GIVEN TASK:
Quote the listing below, everything from the line containing "Task: Click the" down to the line containing "[x=598, y=635]", both included. Leave the pictures out.

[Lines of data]
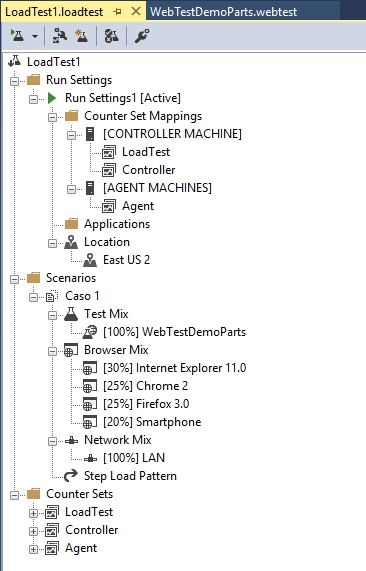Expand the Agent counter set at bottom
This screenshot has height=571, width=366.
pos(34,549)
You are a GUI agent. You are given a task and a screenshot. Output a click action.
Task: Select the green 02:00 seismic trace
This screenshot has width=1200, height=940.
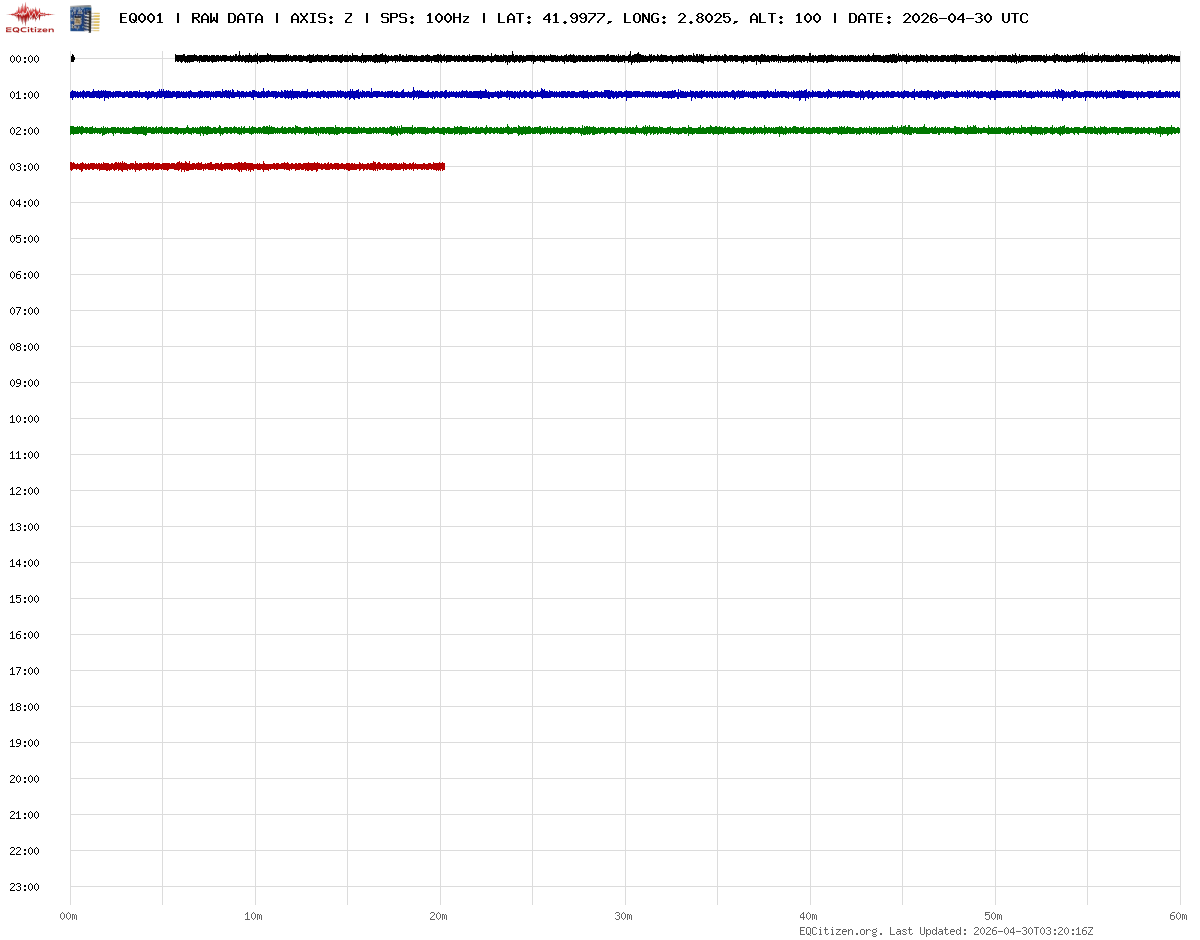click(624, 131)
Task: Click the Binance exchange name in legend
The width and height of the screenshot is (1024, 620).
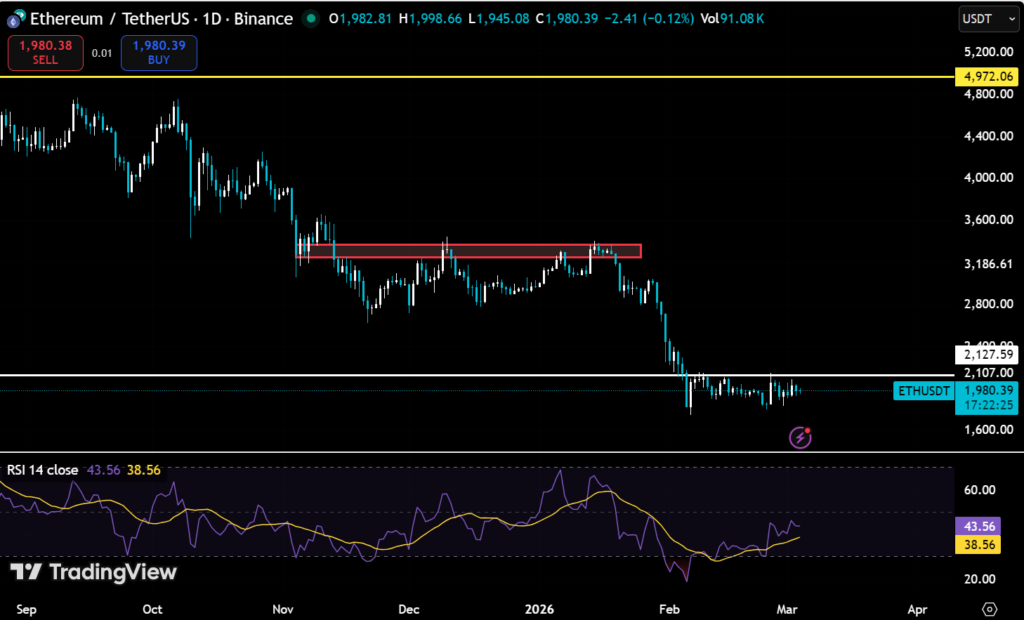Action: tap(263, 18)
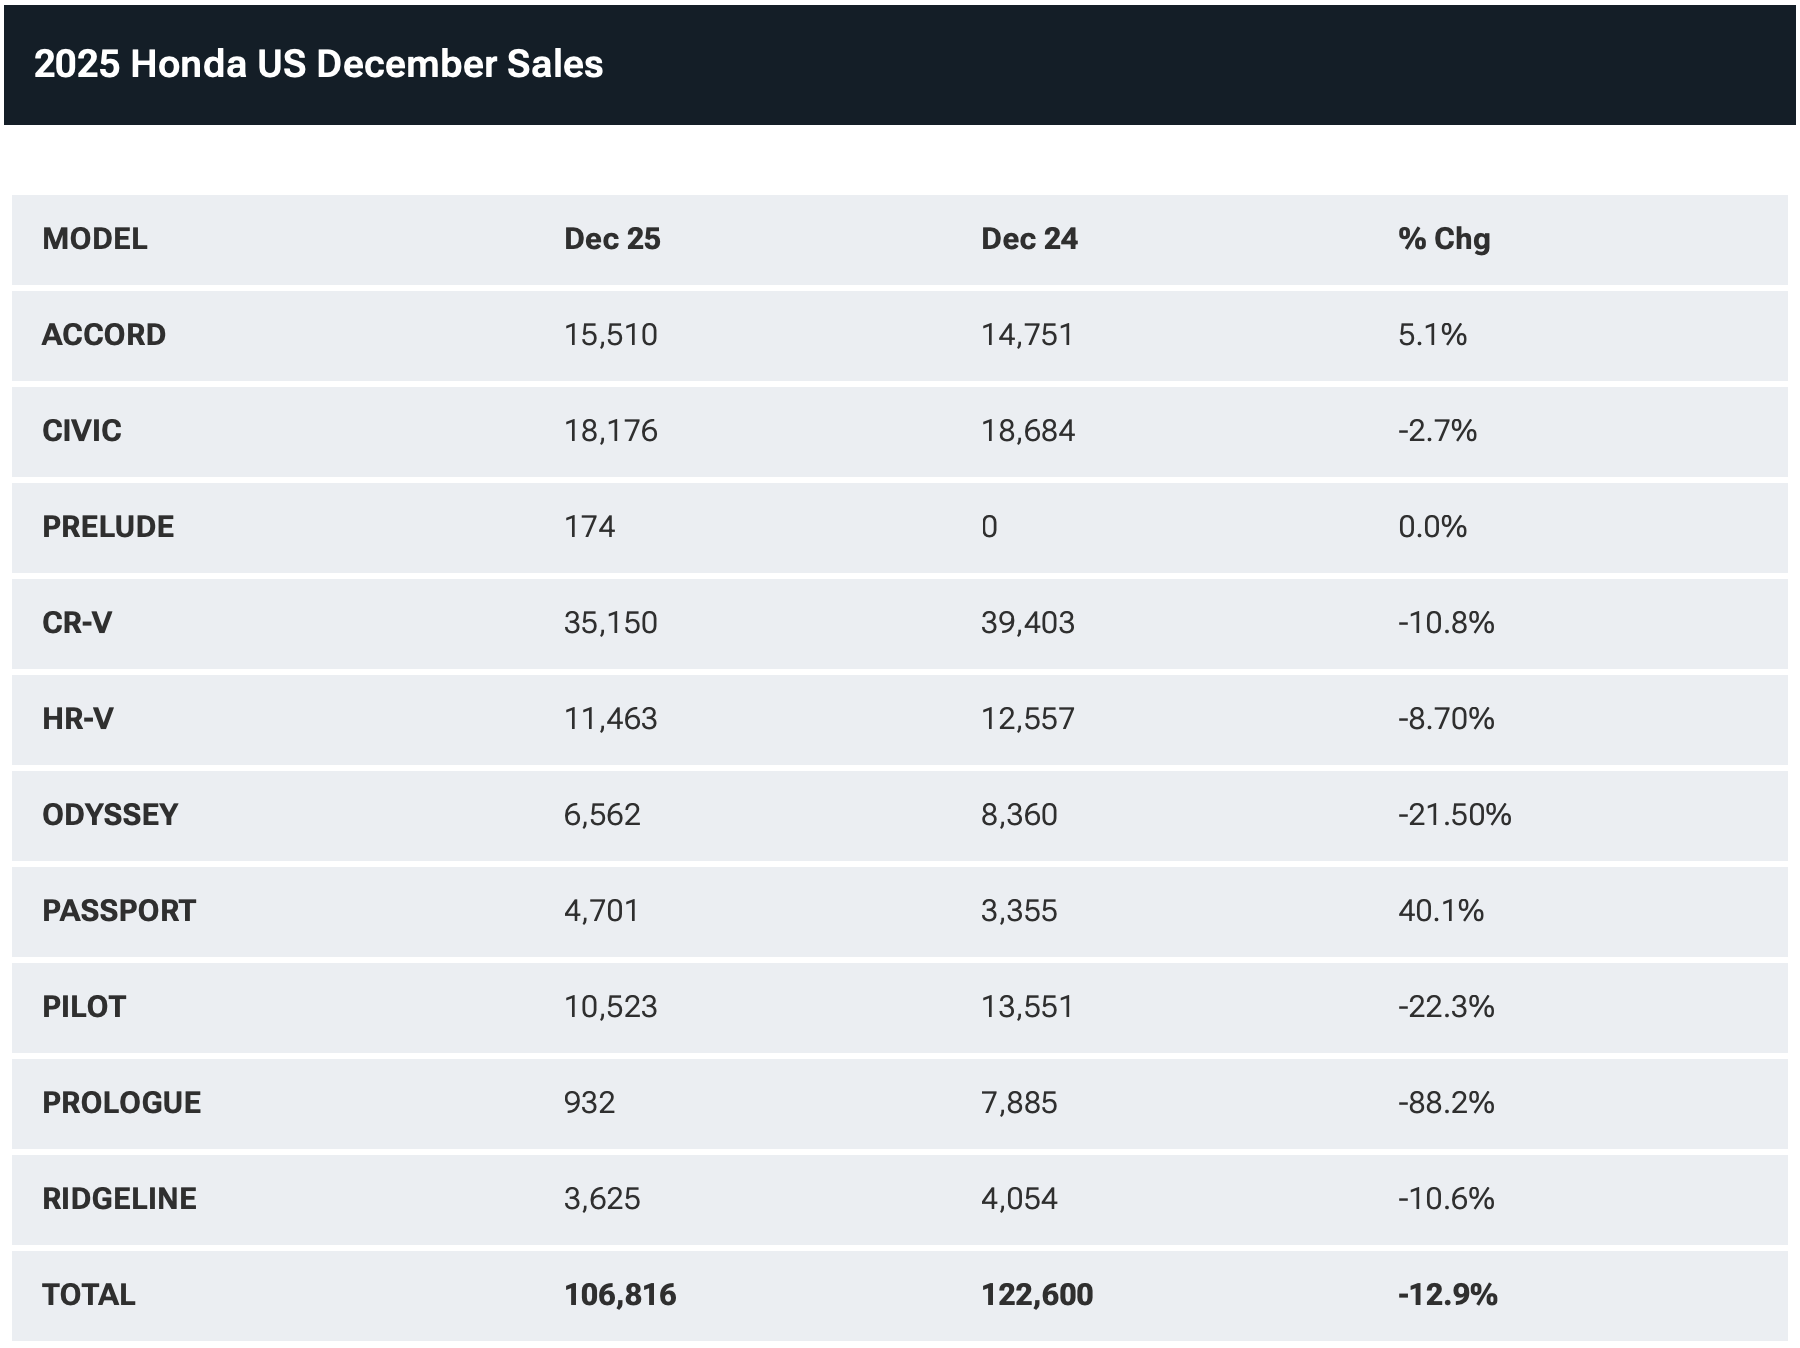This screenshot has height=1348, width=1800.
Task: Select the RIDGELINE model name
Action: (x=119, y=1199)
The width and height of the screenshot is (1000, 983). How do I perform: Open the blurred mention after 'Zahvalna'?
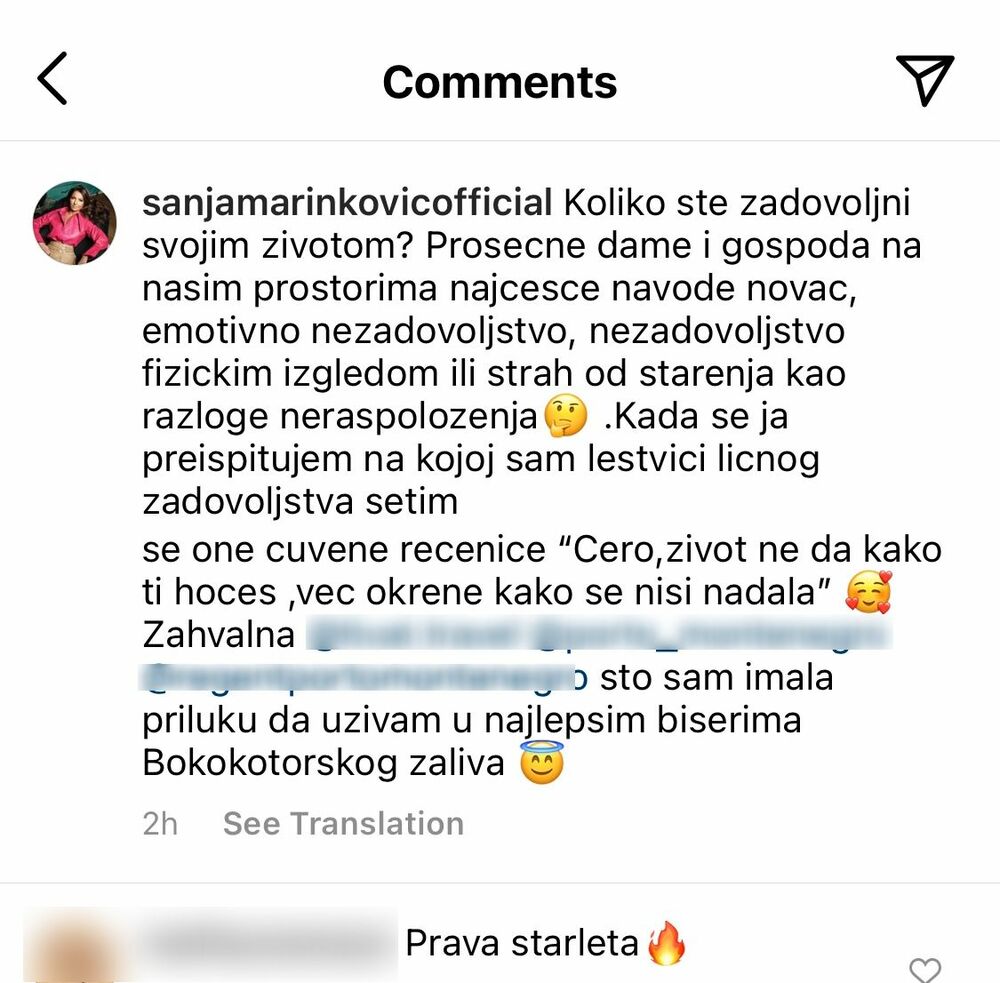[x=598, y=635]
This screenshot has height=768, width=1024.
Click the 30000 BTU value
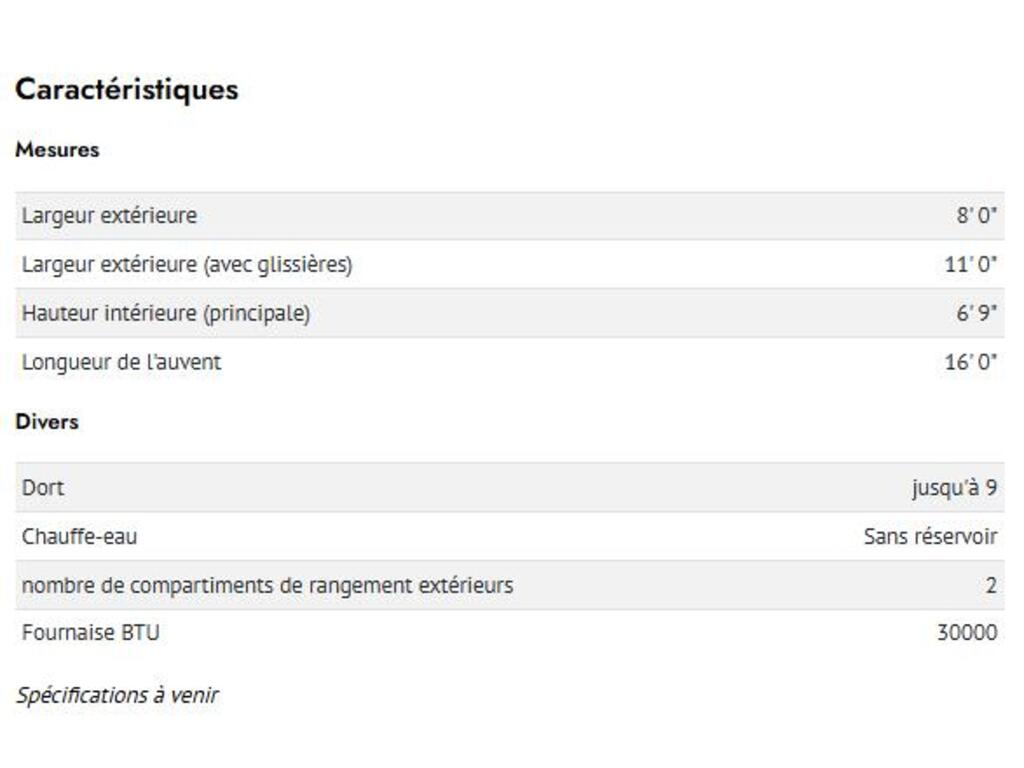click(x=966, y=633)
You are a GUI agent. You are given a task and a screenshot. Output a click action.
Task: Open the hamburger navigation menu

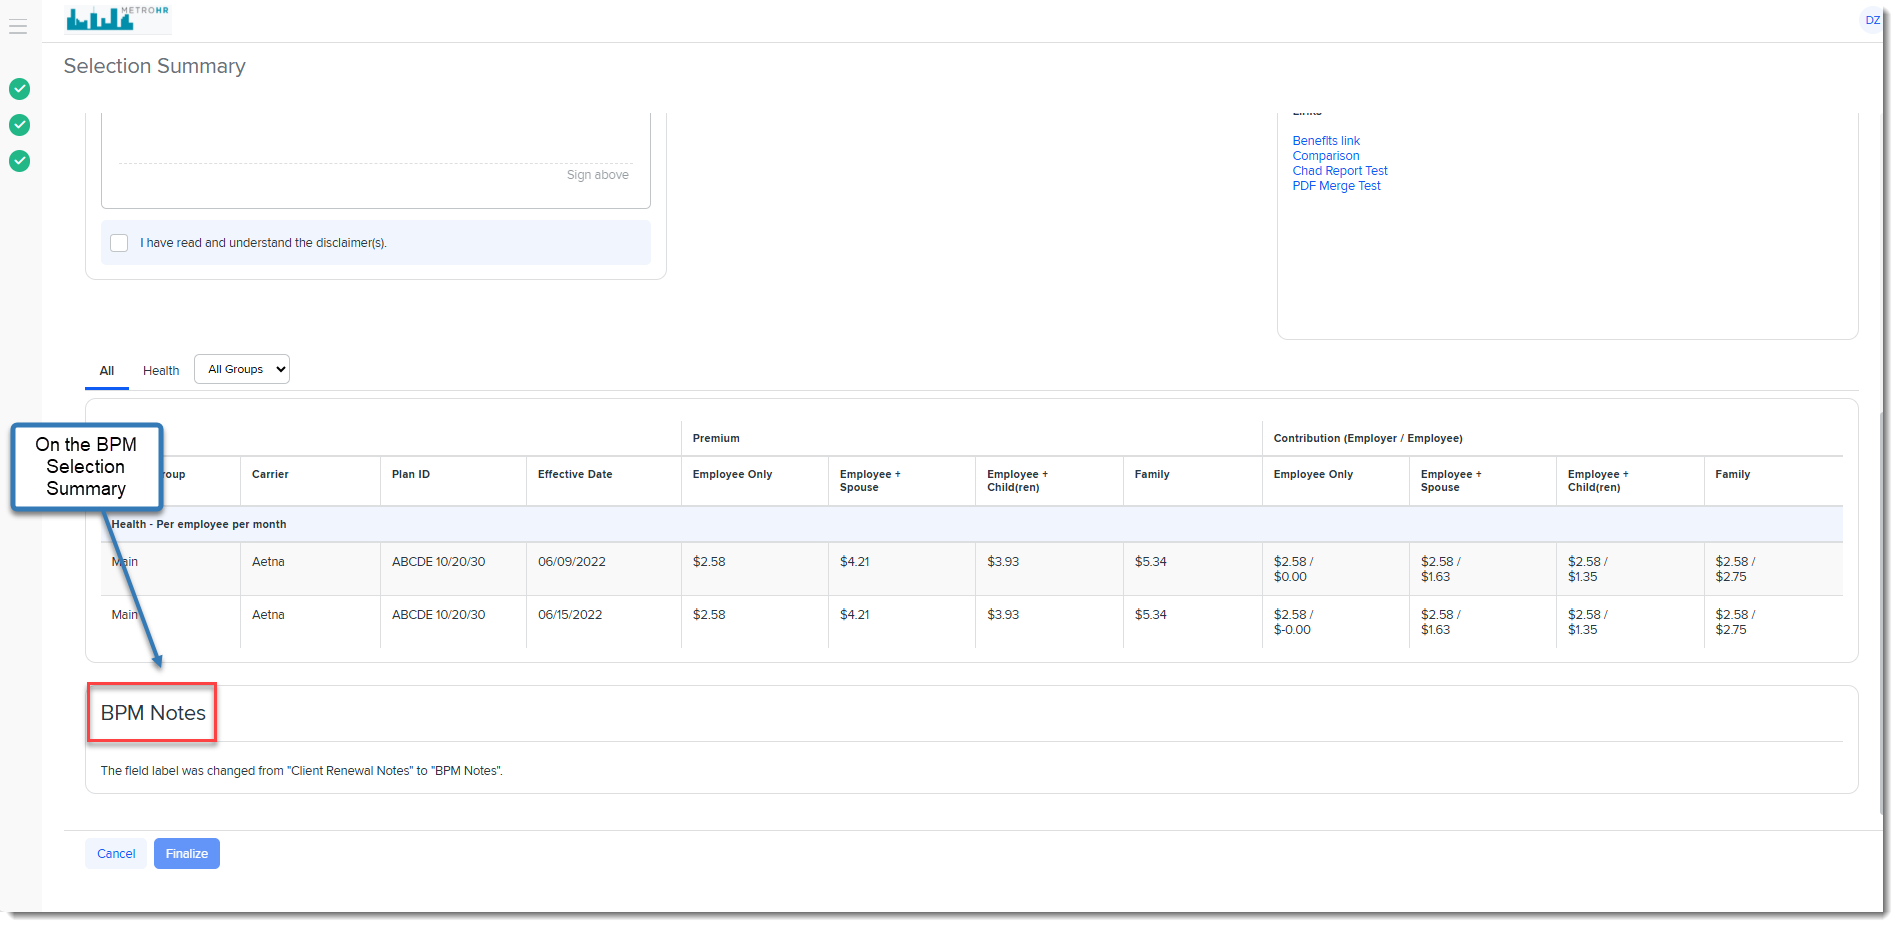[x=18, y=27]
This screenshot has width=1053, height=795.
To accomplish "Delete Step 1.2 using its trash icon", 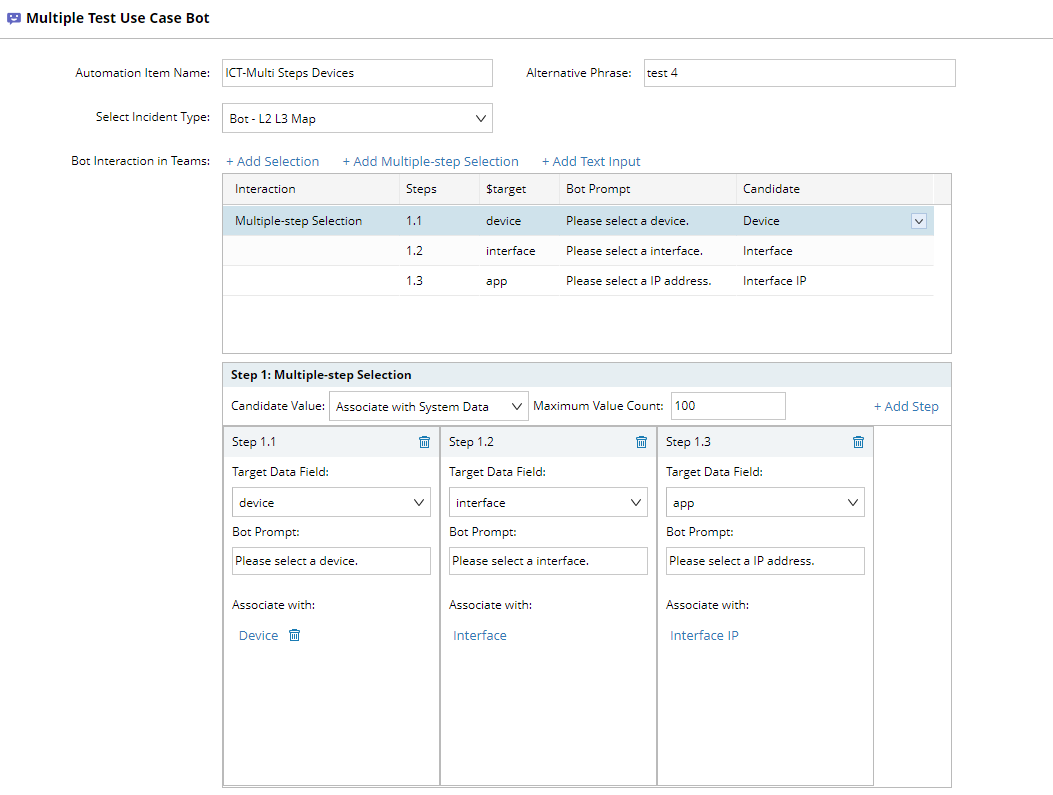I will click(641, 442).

RESPONSE:
Task: Click the Binance exchange name in legend
The width and height of the screenshot is (1024, 620).
Action: tap(263, 18)
This screenshot has height=1348, width=1800.
Task: Select the RIDGELINE model name
Action: (x=119, y=1199)
The width and height of the screenshot is (1000, 983). How do I perform: Open the blurred mention after 'Zahvalna'?
[x=598, y=635]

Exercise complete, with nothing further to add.